American Journal of Operational Research

p-ISSN: 2324-6537    e-ISSN: 2324-6545

2020;  10(1): 1-7



Optimal Decision Number of Times for Search by Approach and Departure with RSSI

Kazuyuki Ishii , Naoshi Sato , Toshihiro Matsui

Institute of Information Security 2-14-1 Tsuruya-cho, Kanagawa-ku, Yokohama-city, Kanagawa, Japan

Correspondence to: Kazuyuki Ishii , Institute of Information Security 2-14-1 Tsuruya-cho, Kanagawa-ku, Yokohama-city, Kanagawa, Japan.


Copyright © 2020 The Author(s). Published by Scientific & Academic Publishing.

This work is licensed under the Creative Commons Attribution International License (CC BY).

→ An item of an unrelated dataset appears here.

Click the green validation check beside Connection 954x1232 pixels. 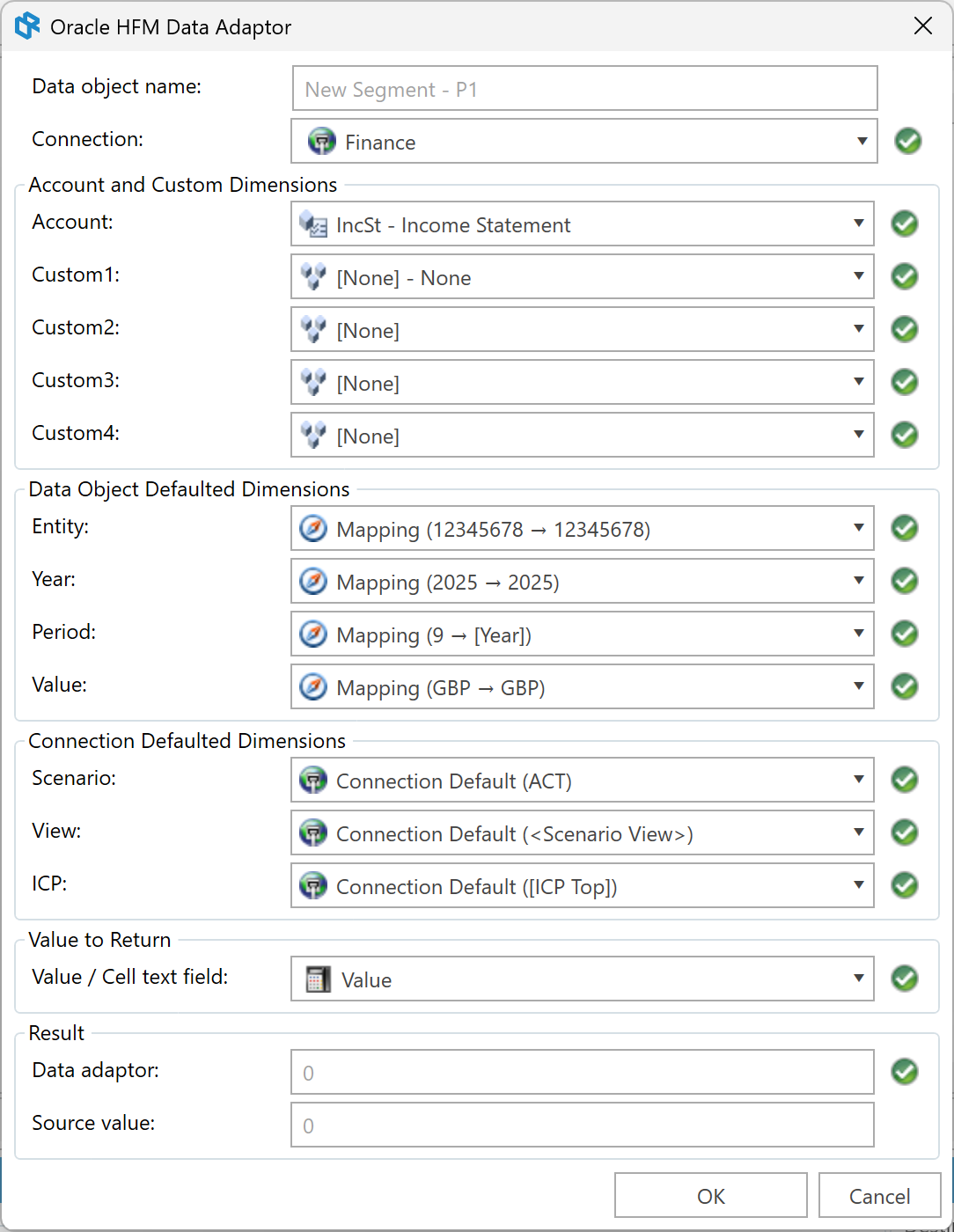(x=908, y=141)
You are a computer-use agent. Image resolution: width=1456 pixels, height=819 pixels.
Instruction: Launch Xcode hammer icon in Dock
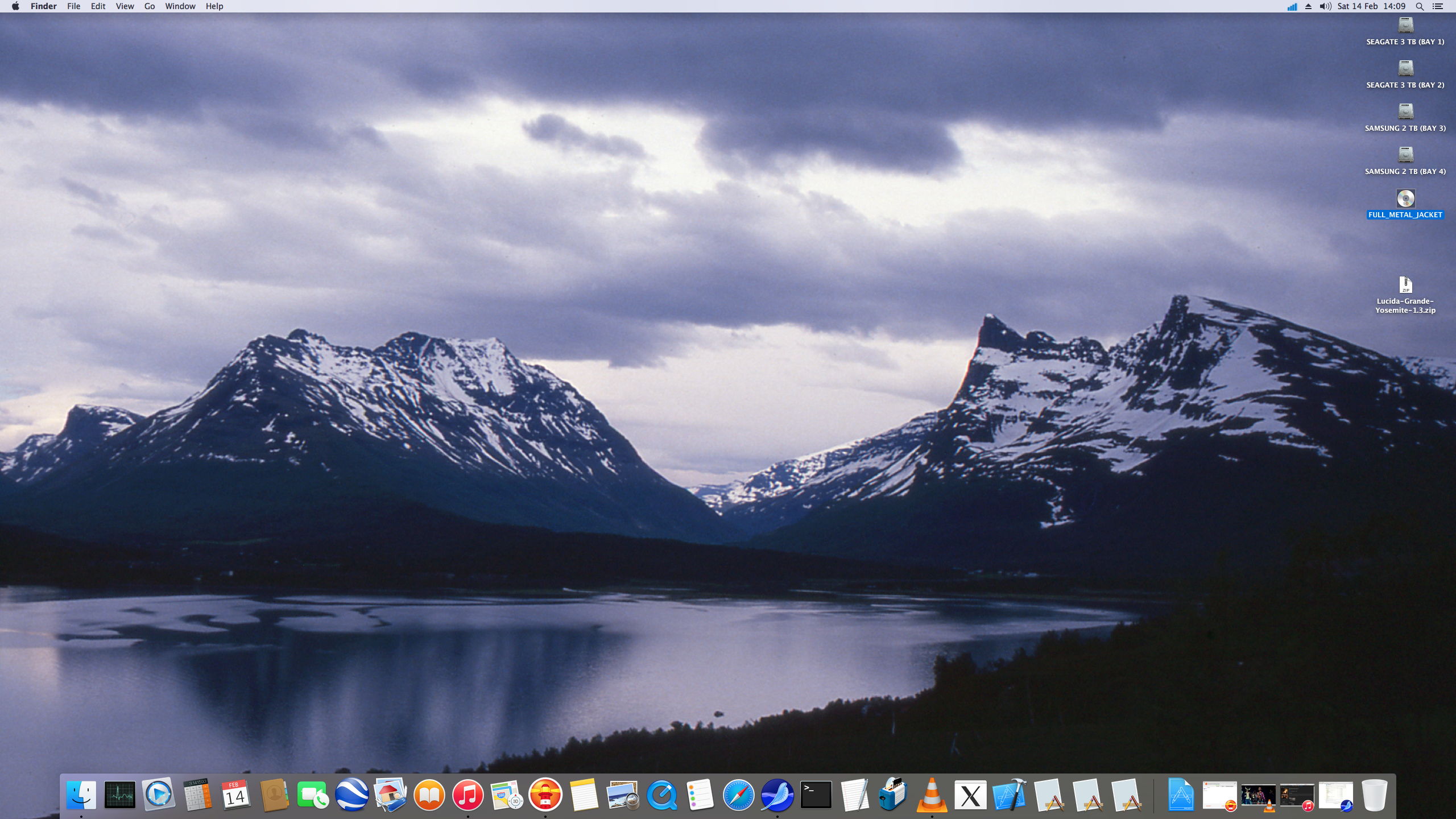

To study to take the right information from fluctuated data, we take a scenario of searching the signal source by the received signal strength indicator (RSSI). We proposed the moratorium steps for the decision (MSD) to protect the decision until the defined number of times. The evaluation was simulated with fluctuated RSSI and two wireless nodes were simulated. One node broadcasted the signaling and another node received this signaling and measured RSSI. During the moving, RSSI was measured per regular distance. Due to observing the RSSI's increasing multiple times in a row or de-creasing multiple times in a row, the decision can make whether to approach to the signal source or not. In the simulation, the proposed method and the existing proposal were implemented, and the delay performance was compared. As a result, the proposed method was obviously a higher performance of about a maximum of 30 times. Therefore, it was evaluated that it could be good to protect the decision until the defined number of times taking the right information from fluctuated data.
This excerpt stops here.